Zur Vorschau für Spieltag 34 äußert sich Trainer Andy Wendl so: „Wir hätten uns natürlich gewünscht, dass es am letzten Spieltag noch spannend ist, aber das haben wir leider verpasst. Jetzt gilt es, das letzte Spiel als Vorbereitung zur Relegation zu nutzen und dementsprechend die Kräfte auf verschiedene Schultern zu verteilen.“ Die Verletzungsmisere setzt sich fort. Dazu führt Wendl aus: „Extrem bitter, dass sich jetzt noch Michi Wexlberger im Training verletzt hat und vermutlich in den nächsten Spielen nicht mehr spielen kann. Sebi Ermer fehlt wahrscheinlich beruflich und der eine oder andere wird eine Pause bekommen müssen. Ich persönlich werde wohl wieder mit eingreifen.“

Relegation: Modus und Historie des SVE

Das folgende Mitwirken an dem am Mittwoch, den 20. Mai, startenden Relegationswettbewerb ist für den SV kein Neuland. Die Modalitäten, Paarungen und Termine werden am Samstagabend vom Verband festgezurrt.

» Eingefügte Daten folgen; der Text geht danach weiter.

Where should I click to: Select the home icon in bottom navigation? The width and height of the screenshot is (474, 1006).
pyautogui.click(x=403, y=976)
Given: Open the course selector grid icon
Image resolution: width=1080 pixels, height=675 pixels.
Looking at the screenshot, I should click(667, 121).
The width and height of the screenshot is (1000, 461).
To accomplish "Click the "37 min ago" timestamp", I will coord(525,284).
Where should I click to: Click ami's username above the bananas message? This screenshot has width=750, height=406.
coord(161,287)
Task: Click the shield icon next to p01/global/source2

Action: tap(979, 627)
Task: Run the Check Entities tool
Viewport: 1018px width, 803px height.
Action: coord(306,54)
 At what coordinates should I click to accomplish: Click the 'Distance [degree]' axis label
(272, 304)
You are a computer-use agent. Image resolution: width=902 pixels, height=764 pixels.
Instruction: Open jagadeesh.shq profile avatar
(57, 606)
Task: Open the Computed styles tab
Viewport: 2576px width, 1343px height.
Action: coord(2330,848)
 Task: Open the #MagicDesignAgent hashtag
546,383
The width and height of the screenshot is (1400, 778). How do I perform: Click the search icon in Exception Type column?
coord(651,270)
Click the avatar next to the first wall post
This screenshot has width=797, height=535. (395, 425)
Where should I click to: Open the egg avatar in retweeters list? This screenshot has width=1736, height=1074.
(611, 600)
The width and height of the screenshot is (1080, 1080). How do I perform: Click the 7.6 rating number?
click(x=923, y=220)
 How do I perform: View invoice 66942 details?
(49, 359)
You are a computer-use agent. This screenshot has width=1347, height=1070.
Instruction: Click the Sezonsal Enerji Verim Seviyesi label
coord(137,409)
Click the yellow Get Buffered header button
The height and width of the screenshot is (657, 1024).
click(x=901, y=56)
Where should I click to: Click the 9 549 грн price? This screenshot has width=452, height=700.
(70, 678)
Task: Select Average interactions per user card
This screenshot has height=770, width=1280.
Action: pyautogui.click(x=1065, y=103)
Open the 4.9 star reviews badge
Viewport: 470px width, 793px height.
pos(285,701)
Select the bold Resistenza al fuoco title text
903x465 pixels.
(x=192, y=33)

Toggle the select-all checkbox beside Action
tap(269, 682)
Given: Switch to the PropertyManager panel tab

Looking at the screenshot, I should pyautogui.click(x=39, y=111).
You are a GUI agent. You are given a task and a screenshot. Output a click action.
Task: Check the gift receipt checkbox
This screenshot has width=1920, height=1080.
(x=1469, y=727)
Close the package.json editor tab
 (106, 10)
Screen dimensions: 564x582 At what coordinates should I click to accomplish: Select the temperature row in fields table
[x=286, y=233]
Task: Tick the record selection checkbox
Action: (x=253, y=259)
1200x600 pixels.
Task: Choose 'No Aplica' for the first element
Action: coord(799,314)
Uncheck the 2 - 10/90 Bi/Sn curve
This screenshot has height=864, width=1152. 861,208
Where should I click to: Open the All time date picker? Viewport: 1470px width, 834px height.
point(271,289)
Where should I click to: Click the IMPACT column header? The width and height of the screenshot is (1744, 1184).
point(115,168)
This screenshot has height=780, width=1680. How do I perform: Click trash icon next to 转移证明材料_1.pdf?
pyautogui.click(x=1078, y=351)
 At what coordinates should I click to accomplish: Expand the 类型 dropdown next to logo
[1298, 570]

2019 wurde die Landesligazugehörigkeit in Form von zwei Niederlagen gegen Stadeln verspielt. Im ersten Anlauf sah es gut aus. In Hahnbach reichte ein Remis, und bei der Revanche daheim feierte der SVE einen deutlichen Heimsieg gegen den damaligen Bezirksliga-Vizemeister. Kurioses am Rande: Etzenricht stieg mit einem Punktepolster von 33 ab. Die ebenfalls, allerdings in einer anderen Gruppe der Relegationsrunde teilnehmenden Pfreimder schafften den Ligaverbleib mit 16 Zählern, also mit weniger als der Hälfte an gesammelten Punkten. Die Konstellation macht eine erneute Paarung Etzenricht gegen Hahnbach wahrscheinlich, wenn der Kreisligist Platz zwei im finalen Match in Arnbruck verteidigt.